===== Available data =====
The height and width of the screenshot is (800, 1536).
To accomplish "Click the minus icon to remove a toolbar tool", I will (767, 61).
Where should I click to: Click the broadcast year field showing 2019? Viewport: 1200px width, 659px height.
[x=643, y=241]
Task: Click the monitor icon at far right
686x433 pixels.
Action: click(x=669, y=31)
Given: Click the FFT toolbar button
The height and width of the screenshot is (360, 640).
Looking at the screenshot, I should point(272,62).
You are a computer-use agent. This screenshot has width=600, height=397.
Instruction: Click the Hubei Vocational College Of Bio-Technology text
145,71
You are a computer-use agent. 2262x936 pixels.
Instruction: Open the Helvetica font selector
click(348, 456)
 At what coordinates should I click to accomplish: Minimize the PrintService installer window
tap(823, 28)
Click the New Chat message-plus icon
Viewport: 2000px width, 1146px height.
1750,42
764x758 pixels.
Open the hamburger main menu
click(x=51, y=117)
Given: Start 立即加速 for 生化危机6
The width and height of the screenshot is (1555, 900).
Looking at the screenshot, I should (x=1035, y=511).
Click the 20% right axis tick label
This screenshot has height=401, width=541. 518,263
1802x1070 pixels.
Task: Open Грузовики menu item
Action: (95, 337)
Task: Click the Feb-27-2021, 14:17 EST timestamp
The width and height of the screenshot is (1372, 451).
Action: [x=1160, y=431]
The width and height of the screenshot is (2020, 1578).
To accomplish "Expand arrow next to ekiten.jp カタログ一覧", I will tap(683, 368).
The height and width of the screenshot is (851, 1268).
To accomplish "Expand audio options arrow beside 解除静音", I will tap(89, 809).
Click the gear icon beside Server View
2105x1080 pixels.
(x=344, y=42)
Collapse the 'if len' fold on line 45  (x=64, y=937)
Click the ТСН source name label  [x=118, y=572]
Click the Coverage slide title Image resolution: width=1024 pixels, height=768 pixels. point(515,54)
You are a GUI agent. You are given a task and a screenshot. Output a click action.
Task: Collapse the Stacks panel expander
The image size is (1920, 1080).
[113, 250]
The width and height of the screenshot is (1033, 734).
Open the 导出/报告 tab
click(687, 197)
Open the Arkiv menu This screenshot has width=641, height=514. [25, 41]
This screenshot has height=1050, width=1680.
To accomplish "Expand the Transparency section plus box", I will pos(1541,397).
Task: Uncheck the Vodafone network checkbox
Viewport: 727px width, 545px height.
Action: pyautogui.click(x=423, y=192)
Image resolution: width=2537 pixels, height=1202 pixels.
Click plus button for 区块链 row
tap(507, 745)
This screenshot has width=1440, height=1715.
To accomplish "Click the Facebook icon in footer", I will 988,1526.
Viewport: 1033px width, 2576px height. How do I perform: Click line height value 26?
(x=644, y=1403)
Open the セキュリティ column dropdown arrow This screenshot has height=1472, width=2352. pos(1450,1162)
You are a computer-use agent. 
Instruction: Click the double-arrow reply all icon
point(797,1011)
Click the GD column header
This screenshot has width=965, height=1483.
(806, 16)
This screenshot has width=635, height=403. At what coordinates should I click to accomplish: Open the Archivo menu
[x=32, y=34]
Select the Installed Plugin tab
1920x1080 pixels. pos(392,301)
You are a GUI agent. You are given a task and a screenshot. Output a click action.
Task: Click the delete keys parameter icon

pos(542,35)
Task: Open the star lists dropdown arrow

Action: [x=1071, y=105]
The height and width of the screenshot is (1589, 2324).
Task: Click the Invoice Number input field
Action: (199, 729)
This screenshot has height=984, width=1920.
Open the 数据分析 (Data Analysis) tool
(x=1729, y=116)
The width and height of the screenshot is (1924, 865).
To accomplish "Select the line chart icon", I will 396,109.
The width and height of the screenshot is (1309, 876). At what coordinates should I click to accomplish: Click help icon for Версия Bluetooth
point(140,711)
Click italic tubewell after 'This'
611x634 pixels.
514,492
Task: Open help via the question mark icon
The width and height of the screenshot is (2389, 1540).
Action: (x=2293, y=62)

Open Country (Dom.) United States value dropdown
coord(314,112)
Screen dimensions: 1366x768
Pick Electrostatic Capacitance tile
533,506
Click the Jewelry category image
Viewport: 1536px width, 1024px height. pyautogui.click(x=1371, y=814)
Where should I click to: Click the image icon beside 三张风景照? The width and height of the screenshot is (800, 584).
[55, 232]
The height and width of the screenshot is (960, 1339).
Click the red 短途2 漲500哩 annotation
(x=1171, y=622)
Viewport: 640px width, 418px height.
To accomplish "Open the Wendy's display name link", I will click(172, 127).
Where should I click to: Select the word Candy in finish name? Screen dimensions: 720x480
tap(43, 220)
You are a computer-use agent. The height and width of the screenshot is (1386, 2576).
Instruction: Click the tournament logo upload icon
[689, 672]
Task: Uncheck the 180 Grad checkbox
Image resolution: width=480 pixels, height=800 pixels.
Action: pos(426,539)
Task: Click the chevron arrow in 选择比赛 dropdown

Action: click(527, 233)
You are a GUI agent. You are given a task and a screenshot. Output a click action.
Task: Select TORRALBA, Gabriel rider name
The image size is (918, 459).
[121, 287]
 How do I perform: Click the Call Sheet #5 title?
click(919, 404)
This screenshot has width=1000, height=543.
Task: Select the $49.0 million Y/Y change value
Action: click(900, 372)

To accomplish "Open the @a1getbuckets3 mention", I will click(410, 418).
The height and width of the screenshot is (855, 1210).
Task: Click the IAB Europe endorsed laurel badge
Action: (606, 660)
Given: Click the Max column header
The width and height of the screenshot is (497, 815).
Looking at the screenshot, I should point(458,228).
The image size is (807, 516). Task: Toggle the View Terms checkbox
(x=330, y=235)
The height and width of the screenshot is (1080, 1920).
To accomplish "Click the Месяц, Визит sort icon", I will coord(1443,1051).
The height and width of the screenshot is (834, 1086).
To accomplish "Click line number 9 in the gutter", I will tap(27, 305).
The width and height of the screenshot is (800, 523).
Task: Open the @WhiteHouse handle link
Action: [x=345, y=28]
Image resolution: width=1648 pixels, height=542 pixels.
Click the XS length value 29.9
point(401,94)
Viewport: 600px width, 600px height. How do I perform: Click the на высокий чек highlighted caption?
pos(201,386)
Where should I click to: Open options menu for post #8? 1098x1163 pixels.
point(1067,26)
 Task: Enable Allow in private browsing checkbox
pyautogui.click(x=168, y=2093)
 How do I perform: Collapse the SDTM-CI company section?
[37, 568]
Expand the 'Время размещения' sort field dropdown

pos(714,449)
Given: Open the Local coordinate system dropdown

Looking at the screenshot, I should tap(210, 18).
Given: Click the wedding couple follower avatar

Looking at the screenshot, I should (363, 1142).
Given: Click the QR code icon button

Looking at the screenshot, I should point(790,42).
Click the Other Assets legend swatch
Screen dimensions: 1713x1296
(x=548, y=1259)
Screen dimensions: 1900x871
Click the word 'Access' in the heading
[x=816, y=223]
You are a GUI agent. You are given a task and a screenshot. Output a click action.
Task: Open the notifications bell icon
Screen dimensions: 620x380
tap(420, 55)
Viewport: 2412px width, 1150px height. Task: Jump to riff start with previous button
=====
> _Exercise_
Quote verbatim the lines from the one containing "Open the Arkiv" through the one containing "(x=1729, y=116)", inclusive.

> _Solution to the problem_
Open the Arkiv menu This screenshot has width=641, height=514. [25, 41]
This screenshot has height=1050, width=1680.
To accomplish "Expand the Transparency section plus box", I will pos(1541,397).
Task: Uncheck the Vodafone network checkbox
Viewport: 727px width, 545px height.
Action: pyautogui.click(x=423, y=192)
Image resolution: width=2537 pixels, height=1202 pixels.
Click plus button for 区块链 row
tap(507, 745)
This screenshot has width=1440, height=1715.
To accomplish "Click the Facebook icon in footer", I will 988,1526.
Viewport: 1033px width, 2576px height. How do I perform: Click line height value 26?
(x=644, y=1403)
Open the セキュリティ column dropdown arrow This screenshot has height=1472, width=2352. pos(1450,1162)
You are a computer-use agent. 
Instruction: Click the double-arrow reply all icon
point(797,1011)
Click the GD column header
This screenshot has width=965, height=1483.
(806, 16)
This screenshot has width=635, height=403. At what coordinates should I click to accomplish: Open the Archivo menu
[x=32, y=34]
Select the Installed Plugin tab
1920x1080 pixels. pos(392,301)
You are a GUI agent. You are given a task and a screenshot. Output a click action.
Task: Click the delete keys parameter icon

pos(542,35)
Task: Open the star lists dropdown arrow

Action: [x=1071, y=105]
The height and width of the screenshot is (1589, 2324).
Task: Click the Invoice Number input field
Action: (199, 729)
This screenshot has height=984, width=1920.
Open the 数据分析 (Data Analysis) tool
(x=1729, y=116)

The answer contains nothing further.